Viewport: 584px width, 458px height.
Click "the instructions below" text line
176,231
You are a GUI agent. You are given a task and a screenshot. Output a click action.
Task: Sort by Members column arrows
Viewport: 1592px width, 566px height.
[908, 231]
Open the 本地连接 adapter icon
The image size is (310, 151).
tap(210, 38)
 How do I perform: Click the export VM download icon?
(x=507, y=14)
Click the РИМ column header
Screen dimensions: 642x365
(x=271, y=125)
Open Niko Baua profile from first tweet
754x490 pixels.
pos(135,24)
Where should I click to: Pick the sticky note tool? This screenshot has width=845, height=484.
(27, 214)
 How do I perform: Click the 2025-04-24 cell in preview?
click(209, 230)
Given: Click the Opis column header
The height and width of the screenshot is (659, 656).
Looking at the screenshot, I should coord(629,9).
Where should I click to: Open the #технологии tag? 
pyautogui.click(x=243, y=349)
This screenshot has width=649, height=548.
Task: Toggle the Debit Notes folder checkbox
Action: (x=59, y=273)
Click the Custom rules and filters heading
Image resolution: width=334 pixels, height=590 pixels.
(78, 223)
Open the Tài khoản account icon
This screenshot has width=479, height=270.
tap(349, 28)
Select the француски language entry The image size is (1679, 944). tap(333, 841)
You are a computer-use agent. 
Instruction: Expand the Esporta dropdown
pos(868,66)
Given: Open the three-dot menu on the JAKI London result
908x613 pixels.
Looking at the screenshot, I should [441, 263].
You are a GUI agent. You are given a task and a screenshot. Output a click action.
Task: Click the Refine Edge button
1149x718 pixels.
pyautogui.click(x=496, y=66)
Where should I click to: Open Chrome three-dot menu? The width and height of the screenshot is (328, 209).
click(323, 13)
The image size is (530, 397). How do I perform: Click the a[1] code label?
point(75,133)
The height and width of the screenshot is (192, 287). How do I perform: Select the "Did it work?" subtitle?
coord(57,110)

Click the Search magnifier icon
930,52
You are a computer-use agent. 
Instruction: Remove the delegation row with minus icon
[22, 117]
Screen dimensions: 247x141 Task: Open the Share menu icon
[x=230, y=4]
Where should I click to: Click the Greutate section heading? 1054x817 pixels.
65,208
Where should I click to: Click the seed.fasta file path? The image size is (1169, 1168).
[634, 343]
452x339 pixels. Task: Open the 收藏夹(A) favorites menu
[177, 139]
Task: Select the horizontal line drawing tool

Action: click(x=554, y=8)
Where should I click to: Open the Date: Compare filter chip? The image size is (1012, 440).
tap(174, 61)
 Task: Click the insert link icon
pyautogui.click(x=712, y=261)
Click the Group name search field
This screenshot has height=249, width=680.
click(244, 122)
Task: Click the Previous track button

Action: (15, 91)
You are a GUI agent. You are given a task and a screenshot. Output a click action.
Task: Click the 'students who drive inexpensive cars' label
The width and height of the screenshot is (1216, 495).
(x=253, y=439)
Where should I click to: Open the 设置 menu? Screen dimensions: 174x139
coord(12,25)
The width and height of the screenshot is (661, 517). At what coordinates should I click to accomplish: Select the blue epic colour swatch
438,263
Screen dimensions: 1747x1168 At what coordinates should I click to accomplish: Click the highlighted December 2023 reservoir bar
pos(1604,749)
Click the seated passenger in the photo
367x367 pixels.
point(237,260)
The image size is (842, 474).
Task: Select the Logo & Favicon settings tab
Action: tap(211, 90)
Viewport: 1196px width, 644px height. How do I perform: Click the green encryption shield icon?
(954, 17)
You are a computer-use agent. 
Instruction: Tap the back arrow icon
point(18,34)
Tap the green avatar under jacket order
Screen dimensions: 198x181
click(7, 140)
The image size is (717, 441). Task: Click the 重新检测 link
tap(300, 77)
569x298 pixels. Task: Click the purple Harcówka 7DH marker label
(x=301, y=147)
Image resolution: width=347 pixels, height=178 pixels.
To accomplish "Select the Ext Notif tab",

•••••

◆ **What the task requires**
The lines you need run from the one containing "Where should I click to: Open the 设置" to the end of the listing. Output exactly those, both ends included.

◆ **Task response**
Where should I click to: Open the 设置 menu? Screen dimensions: 174x139
coord(12,25)
The width and height of the screenshot is (661, 517). At what coordinates should I click to accomplish: Select the blue epic colour swatch
438,263
Screen dimensions: 1747x1168 At what coordinates should I click to accomplish: Click the highlighted December 2023 reservoir bar
pos(1604,749)
Click the seated passenger in the photo
367x367 pixels.
point(237,260)
The image size is (842, 474).
Task: Select the Logo & Favicon settings tab
Action: tap(211, 90)
Viewport: 1196px width, 644px height. How do I perform: Click the green encryption shield icon?
(954, 17)
You are a computer-use agent. 
Instruction: Tap the back arrow icon
point(18,34)
Tap the green avatar under jacket order
Screen dimensions: 198x181
click(7, 140)
The image size is (717, 441). Task: Click the 重新检测 link
tap(300, 77)
569x298 pixels. Task: Click the purple Harcówka 7DH marker label
(x=301, y=147)
Image resolution: width=347 pixels, height=178 pixels.
To accomplish "Select the Ext Notif tab",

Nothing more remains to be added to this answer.